Oh good, I'm glad they told me. I was going to use it as a mace.

Elsewhere on the "this is a power supply" side of the box appears these two fancy diagrams showcasing some of the cool features and connector counts. Hmm... no 8 pin PCI-E connectors, eh? Mayhap Thermaltake should consider adding one... even though this unit is really not powerful enough to run some of those cards with a lot of room to spare, it should still be able to handle a single high powered video card at this power level.

Opening the box reveals a familiar sight to those who read my 650W Qfan review, as 500W little brother comes with everything that model did: a fancy silencing gasket used for mounting the unit to one's case, a manual, some screws, and a little green Key 3 Spirit, info sheet, power cord, modular cable bag, and a power supply. Here, I'll even show you:

As you can see, the 500W model is the same off-brown color as big brother is. Not the most attractive color I've seen on a computer SMPS, I must say. It sure makes that white frameless fan stand out though. Speaking of that fan, you'll observe several horizontal slits in the casing. These are additional air intakes for that fan. This should make it a bit quieter when bringing the wind at full bore. Or is that full boar? Either way, we'll see if the unit turns out to be fully boring in the hot box, won't we?
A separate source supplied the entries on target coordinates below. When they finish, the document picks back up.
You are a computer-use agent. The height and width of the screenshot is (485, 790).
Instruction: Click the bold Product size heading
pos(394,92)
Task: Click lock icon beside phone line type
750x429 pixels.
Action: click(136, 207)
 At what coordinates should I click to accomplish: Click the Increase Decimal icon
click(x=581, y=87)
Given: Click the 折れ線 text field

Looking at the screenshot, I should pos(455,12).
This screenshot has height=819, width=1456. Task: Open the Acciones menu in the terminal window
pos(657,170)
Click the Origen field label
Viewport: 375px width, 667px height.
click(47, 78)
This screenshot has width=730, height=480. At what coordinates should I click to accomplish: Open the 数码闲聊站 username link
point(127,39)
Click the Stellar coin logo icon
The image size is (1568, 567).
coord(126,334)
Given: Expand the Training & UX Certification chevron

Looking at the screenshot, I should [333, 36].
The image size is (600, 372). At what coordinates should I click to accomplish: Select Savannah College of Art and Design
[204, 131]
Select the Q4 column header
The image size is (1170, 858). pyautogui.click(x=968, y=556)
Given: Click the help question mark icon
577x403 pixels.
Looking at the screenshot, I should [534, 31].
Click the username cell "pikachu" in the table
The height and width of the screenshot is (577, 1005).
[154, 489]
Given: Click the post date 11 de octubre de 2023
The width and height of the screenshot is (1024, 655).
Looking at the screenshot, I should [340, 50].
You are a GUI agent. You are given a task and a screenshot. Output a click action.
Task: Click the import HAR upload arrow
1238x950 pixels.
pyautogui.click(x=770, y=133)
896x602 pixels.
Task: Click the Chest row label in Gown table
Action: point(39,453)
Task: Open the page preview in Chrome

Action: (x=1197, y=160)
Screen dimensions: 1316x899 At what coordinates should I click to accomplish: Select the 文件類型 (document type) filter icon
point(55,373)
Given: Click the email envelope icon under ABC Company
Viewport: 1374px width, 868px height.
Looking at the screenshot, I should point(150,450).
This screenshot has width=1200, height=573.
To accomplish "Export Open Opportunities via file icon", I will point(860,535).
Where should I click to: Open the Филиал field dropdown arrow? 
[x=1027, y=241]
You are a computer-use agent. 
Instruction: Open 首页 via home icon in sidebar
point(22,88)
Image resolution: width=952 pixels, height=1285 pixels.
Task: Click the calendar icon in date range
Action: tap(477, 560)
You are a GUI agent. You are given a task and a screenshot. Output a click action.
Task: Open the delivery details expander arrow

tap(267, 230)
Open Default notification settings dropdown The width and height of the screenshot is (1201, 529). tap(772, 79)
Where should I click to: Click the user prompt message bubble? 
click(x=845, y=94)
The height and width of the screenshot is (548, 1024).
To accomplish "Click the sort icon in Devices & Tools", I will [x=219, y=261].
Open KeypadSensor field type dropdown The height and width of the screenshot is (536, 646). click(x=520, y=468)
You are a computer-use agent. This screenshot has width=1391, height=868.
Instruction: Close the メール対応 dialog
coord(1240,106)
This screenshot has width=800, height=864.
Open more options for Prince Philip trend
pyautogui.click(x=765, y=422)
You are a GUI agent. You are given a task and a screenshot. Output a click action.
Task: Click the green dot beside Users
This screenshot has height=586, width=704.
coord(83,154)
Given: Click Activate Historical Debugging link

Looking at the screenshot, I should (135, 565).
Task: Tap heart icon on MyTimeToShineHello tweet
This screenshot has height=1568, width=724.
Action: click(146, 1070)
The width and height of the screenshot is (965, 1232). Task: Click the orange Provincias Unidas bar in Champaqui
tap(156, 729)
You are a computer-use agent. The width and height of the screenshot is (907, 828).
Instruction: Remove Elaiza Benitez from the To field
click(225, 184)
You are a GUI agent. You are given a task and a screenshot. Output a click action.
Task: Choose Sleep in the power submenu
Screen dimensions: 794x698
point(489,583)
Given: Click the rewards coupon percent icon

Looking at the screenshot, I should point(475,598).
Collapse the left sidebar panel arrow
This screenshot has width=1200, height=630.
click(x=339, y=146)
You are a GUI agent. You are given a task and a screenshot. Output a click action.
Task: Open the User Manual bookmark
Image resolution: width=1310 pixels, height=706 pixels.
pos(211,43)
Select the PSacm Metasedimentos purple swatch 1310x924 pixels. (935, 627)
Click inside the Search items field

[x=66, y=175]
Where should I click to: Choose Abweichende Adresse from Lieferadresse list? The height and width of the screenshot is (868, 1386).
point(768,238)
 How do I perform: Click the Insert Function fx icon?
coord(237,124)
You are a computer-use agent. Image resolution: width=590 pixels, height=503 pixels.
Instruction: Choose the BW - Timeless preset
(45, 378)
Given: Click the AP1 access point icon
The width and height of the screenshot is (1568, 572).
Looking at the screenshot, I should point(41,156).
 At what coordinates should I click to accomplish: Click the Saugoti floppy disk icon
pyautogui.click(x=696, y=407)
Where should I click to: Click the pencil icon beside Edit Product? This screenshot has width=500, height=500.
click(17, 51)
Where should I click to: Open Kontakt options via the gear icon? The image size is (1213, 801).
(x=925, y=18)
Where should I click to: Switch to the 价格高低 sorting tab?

Another view of the unit showing the modular connectors and the sleeving that does not go all the way inside the box, unfortunately. Oh, look... a warranty sticker. You know what those do to me, right? Correct. It's like waving a red flag at a bull, money at a banker, and chocolate at my sisters. That is, it must be responded to as quickly as possible. But before I go voiding that warranty, here's a label and table.
















Max Power






Not bad specs here for a 500W unit, I must say. 36A combined for the 12V rails.

Here's a good close-up of the modular panel. The four black six pin connectors are for the SATA and Molex chains, the two red ones are for the PCI-E cables, and the 8 pin black one is for the EPS12V/ATX12V cable. Be warned - the red and black six pin connectors are pin compatible - don't mix them up, because they are not electrically compatible. Speaking of the modular cables, here they are:

Type of connector: Thermaltake
ATX connector (480mm) 20+4 pin 12V3

Modular Cables

8-pin Xeon/EPS connector (480mm) 1 12V1
2 x 2 ATX12V connectors (+150mm) 1
2 x 3 PCIe (495mm) 2 12V2
5.25" Drive connectors (490mm+150mm+150mm+150mm) 7 12V4
3.5" Drive connectors (+150mm) 2
SATA (490mm+150mm+150mm) 6

Unit Dimensions(L x W x H)

150mm x 160mm x 86mm

You might be saying to yourself right about now, "I could have sworn that lunatic said this thing was a triple 12V design." Well... turns out it isn't. I opened it up to verify the rail assignments, and like most other units I've seen based on this platform, it's really quad 12V. Worry not... on a unit this anemic, you'll likely never hit the overcurrent limits on any of the individual 12V rails before reaching the general OCP limit for the whole unit. So, this is a non-issue to me.